I'm having trouble understanding why the number of arguments affect how it's parsed. I've only studied one way of parsing, and that's top down LL(1). It seemed to me as long as the grammar of the language didn't have any ambiguity, was context free, not left recursive, then the parser would be able to handle it. Also what do you mean by the value of the function, it's name, memory location?

I think I'm thinking about it differently because I'm imagining it being compiled and not interpreted, which my implementation might be.

haasn commented 13 years ago

It seemed to me as long as the grammar of the language didn't have any ambiguity

The problem here is that the grammar of the language HAD ambiguity.

Previously,

>foo >bar bat baz

was ambiguous between the following:

And the actual result would be determined based on how many parameters foo and bar take, respectively.

Now, with the addition of semicolons, it would be

>foo >bar bat; baz;

Which makes it clear that foo(bar(bat), baz) is meant, and nothing else.

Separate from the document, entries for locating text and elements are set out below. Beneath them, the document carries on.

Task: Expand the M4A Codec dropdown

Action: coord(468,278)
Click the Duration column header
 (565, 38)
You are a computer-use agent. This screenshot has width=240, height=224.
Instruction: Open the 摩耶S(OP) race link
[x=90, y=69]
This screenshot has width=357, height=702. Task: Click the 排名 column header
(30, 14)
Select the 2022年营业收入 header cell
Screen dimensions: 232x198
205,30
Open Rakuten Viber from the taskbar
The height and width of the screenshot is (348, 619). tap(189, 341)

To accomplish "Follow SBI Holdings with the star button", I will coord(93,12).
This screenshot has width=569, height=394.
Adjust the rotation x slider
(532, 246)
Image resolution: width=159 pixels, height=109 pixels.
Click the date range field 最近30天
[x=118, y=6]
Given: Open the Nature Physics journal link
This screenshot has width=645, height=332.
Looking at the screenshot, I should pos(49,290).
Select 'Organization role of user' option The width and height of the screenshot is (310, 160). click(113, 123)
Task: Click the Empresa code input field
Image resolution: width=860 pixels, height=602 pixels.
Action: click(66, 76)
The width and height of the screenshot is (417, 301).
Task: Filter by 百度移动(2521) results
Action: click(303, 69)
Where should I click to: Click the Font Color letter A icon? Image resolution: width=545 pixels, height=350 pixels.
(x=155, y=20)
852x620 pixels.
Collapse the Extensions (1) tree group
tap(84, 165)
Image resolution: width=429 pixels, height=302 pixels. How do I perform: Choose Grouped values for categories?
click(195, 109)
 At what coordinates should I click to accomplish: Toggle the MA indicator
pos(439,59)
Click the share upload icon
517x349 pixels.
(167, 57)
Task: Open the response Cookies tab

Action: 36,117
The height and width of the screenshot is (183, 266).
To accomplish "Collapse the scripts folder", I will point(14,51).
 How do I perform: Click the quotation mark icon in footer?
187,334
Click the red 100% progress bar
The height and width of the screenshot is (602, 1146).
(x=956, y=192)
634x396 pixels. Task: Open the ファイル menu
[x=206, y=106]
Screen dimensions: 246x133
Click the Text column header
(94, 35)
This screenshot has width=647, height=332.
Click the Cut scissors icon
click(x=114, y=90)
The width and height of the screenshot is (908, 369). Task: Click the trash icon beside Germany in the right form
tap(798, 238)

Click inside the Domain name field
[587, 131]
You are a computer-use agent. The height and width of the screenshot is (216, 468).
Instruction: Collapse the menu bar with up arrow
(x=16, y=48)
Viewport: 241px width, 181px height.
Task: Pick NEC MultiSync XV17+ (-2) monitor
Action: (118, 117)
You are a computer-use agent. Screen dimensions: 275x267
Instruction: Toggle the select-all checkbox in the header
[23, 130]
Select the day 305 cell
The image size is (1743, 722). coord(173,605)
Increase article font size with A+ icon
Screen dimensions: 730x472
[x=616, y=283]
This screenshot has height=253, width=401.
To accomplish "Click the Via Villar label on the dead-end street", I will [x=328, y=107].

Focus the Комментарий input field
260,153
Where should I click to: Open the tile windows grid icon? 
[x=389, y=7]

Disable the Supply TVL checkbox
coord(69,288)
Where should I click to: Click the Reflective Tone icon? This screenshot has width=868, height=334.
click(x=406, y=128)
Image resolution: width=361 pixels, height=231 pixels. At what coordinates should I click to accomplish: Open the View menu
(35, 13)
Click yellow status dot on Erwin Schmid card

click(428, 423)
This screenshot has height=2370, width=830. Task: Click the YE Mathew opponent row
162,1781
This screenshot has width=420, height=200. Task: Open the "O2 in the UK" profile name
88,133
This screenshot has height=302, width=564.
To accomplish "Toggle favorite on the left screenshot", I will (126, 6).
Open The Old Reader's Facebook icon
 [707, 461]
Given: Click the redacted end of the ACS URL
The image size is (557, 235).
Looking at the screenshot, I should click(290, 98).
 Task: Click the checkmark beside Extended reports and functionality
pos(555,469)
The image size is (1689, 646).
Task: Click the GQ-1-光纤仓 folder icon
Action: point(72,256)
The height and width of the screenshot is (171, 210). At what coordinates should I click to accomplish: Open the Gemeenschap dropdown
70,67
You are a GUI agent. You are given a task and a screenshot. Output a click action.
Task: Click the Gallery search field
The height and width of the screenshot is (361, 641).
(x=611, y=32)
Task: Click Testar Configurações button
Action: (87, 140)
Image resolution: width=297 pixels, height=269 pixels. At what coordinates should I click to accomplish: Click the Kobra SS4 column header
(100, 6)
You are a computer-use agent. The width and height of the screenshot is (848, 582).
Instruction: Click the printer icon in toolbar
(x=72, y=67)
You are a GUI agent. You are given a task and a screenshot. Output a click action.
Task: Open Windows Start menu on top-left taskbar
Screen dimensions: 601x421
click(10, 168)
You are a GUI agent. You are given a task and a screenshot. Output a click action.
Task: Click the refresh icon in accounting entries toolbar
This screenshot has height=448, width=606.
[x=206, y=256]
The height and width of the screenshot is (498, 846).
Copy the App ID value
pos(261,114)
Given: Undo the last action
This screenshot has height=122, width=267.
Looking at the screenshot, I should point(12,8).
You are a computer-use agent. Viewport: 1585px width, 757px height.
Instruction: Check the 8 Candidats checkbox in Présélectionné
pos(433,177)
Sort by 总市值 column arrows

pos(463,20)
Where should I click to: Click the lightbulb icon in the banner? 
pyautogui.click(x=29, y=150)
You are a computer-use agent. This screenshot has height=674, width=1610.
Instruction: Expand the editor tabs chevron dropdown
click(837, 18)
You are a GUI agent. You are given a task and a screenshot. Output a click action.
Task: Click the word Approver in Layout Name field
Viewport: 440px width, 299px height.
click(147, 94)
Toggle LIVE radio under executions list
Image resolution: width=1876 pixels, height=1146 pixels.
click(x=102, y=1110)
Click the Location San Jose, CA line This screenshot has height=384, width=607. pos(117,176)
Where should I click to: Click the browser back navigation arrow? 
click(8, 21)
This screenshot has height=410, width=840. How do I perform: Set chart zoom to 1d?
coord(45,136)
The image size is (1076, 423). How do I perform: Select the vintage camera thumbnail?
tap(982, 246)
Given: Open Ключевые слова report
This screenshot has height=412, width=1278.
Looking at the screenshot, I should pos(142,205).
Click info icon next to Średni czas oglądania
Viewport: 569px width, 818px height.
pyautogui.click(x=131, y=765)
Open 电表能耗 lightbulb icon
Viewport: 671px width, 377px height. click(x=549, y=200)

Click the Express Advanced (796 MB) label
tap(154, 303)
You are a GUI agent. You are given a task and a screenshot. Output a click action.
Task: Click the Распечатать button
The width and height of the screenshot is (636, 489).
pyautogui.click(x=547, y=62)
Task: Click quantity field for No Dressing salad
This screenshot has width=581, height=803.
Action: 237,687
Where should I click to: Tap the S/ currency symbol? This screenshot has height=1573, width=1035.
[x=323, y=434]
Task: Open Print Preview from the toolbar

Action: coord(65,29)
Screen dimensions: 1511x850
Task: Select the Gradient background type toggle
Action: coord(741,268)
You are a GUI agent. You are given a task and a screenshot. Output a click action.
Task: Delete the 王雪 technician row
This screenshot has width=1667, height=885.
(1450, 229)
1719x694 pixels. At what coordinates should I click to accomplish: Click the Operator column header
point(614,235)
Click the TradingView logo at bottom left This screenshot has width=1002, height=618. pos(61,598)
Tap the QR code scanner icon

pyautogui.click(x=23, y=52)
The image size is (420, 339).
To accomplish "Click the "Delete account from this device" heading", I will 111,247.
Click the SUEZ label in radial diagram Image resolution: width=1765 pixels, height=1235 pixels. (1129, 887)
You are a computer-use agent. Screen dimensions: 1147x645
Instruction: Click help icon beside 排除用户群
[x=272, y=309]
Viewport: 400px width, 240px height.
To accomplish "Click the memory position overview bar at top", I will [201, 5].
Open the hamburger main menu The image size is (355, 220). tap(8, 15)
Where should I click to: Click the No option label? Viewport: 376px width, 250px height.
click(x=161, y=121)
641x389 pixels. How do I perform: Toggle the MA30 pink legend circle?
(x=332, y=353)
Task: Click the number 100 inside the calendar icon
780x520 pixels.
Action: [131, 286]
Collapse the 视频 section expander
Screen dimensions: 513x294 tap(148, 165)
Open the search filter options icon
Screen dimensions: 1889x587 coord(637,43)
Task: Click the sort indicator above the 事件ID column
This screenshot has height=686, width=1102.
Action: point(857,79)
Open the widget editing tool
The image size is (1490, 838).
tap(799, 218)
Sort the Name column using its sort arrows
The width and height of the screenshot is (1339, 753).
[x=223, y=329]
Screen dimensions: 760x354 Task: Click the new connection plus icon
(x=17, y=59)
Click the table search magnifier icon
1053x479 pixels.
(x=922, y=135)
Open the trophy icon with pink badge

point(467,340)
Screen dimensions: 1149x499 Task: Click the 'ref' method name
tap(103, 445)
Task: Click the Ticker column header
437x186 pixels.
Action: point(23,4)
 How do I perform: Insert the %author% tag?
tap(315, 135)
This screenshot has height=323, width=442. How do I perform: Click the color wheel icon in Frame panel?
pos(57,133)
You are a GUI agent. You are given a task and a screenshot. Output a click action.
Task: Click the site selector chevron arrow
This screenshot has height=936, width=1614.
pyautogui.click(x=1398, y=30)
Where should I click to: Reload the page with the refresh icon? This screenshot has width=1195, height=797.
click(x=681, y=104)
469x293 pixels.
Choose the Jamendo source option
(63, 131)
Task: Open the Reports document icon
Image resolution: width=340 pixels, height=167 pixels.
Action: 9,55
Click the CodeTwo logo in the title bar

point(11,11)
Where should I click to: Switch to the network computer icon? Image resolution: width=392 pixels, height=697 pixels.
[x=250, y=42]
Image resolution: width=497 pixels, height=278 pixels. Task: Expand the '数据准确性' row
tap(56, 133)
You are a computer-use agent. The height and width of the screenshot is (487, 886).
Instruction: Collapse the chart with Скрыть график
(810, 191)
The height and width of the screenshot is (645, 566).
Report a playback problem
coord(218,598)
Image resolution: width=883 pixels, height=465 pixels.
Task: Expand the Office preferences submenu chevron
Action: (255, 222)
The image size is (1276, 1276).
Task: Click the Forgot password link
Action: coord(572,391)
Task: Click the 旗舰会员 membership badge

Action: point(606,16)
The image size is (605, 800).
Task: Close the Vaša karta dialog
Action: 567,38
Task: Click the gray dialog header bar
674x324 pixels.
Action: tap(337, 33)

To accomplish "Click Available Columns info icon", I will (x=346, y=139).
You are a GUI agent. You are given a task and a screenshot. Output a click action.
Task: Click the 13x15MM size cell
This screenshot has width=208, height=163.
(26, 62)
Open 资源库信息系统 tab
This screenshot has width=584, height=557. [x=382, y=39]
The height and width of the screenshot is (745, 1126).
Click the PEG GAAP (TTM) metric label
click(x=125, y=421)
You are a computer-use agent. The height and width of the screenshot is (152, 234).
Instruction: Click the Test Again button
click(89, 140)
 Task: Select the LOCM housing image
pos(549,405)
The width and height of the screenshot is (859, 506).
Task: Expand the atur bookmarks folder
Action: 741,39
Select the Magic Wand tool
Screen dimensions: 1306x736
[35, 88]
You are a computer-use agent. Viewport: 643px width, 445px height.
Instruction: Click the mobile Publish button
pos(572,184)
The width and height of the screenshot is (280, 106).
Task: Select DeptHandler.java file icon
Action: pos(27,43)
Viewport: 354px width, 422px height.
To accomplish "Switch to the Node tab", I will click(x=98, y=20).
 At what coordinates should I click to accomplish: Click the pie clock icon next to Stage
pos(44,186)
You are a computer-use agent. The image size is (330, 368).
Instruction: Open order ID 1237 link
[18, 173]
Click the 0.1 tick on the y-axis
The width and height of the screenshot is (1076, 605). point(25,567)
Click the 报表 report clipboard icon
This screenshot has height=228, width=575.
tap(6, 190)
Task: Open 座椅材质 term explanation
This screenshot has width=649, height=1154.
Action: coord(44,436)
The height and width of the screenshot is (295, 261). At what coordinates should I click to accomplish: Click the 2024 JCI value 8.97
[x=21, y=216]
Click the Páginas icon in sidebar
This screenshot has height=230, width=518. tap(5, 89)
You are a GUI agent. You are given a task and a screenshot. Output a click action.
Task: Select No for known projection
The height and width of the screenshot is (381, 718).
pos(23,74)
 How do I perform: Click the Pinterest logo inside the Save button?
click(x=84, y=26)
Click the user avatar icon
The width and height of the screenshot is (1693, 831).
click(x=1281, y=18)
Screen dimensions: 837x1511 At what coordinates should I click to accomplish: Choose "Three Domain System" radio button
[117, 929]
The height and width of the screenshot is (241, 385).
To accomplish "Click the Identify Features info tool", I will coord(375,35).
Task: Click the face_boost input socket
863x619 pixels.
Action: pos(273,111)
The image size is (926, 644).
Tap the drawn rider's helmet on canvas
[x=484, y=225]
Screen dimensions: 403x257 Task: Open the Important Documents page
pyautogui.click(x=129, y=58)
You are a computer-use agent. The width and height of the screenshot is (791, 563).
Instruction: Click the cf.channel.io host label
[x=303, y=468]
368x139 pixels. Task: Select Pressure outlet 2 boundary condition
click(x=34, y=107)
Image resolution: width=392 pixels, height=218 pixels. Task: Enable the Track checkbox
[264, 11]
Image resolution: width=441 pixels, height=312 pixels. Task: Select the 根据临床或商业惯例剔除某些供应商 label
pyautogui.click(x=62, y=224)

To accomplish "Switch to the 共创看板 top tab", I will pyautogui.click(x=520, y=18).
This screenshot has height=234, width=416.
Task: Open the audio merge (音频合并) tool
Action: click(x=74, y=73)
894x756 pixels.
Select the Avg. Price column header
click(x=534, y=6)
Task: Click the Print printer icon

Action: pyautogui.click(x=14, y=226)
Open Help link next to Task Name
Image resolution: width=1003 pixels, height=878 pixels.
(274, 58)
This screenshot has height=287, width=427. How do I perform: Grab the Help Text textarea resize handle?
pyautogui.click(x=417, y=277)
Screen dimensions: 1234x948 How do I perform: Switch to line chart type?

yate commented 13 years ago

ah i see, so how the hell does perl do it lol? there is always the option of adding parens, which I'm not entirely against.

haasn commented 13 years ago

perl is interpreted and slow as shit for a reason :)

Edit: Doesn't perl force parentheses where it would be ambiguous otherwise?

haasn commented 13 years ago

For the reference, my implementation is basically working. The hello world compiles except for three parts:

  1. I don't have a comparison function yet so >is name "nand" fails
  2. I don't remove comments yet so those fail
  3. I don't have any “gb2” yet so that fails

Otherwise, the rest is working fully.

haasn commented 13 years ago

Update: I added a comparison function now, so now the only issue I still need to solve is comments and gb2. :)

yate commented 13 years ago

damn you work fast

haasn commented 13 years ago

I'm closing this. If we get any better ideas later on, open a new issue.